4/15 Update: Tyler Durden over at Seeking Alpha got an interview with Blackrock’s Peter Fisher. He pointed out that the GS profits are basically a 1-time occurance, courtesy of AIG unwinding assets (and cutting some big checks to its investment partners).  I like Tyler’s choice of download services, too. There’s some sober reality on Wells Fargo’s profits, too.

Goldman Sachs is poised to announce major profits, as well as a plan to pay back $10 billion (bn) it got from the US government.  They’re planning a stock offering of $5 bn in order to raise enough money to pay back the government. According to the WSJ article,  “There is increasing discomfort with the ability of Congress and the Treasury to rewrite the rules as they go along.”  Fair enough. As Rick Newman at seekingalpha points out, banks have good reason to get out of Uncle Sam’s bed as quick as they can.  But tell me how GS made these profits in a down economy?

They got $10 bn from Uncle Sam, and $12.9 bn from AIG, who got it from Uncle Sam. They invested that money wisely. I’m glad they were able to turn a profit with that money, but it just shows how TARP funds were misspent.

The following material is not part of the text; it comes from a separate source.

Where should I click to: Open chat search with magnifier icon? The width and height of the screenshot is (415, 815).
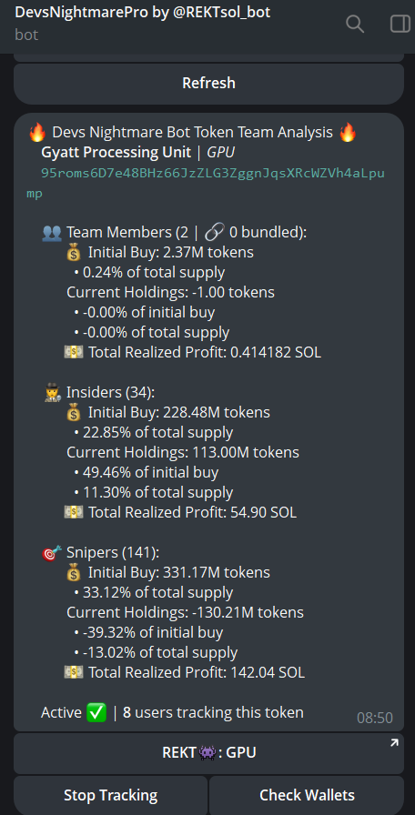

GS still has the bad loans on its books. The underlying problem (failing mortgages) wasn’t addressed with this money. we instead hid the problem by creating an easy money environment and giving banks more money to lend. But that money came from debt, and the good news we hear today will be mirrored by bad news down the road. But hey, I’m sure none of the NEW loans that Goldman Sachs made will default, right? I mean, that would just be making a bad problem worse.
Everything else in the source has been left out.